→ **WHAT IS NEEDED**: From the entries that follow, list every line in which the string "each" appears.

→ **GIVEN RECORDS**:

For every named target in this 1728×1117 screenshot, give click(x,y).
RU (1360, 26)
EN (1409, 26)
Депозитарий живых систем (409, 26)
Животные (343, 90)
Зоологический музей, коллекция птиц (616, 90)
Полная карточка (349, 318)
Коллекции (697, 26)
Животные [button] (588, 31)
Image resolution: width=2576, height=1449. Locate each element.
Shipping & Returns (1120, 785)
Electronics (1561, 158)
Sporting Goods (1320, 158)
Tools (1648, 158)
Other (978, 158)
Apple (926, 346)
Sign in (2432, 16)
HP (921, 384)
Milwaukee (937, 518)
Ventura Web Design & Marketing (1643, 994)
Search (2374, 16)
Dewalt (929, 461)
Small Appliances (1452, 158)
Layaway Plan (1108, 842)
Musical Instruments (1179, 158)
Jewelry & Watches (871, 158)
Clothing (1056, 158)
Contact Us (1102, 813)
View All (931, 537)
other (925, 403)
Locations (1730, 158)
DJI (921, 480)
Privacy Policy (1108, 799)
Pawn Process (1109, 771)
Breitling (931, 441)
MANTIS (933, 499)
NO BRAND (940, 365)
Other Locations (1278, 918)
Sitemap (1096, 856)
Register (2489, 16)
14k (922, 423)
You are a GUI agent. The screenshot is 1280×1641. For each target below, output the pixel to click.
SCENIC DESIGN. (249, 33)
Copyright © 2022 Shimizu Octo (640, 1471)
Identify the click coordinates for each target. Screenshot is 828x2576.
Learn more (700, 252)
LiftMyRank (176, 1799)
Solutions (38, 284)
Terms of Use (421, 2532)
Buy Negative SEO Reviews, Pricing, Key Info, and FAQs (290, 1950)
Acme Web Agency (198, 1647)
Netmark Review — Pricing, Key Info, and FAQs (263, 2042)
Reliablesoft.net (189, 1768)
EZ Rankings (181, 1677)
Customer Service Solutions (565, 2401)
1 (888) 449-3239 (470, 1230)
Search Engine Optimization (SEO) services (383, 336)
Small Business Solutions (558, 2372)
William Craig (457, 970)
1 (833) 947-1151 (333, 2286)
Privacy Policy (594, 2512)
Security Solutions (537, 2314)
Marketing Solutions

→ **EXERCISE RESPONSE**:
Image resolution: width=2576, height=1449. Locate each element.
You are a GUI agent. The screenshot is 1280×1641. For each target below, output the pixel to click.
Identify the click coordinates for each target. Screenshot is 828x2576.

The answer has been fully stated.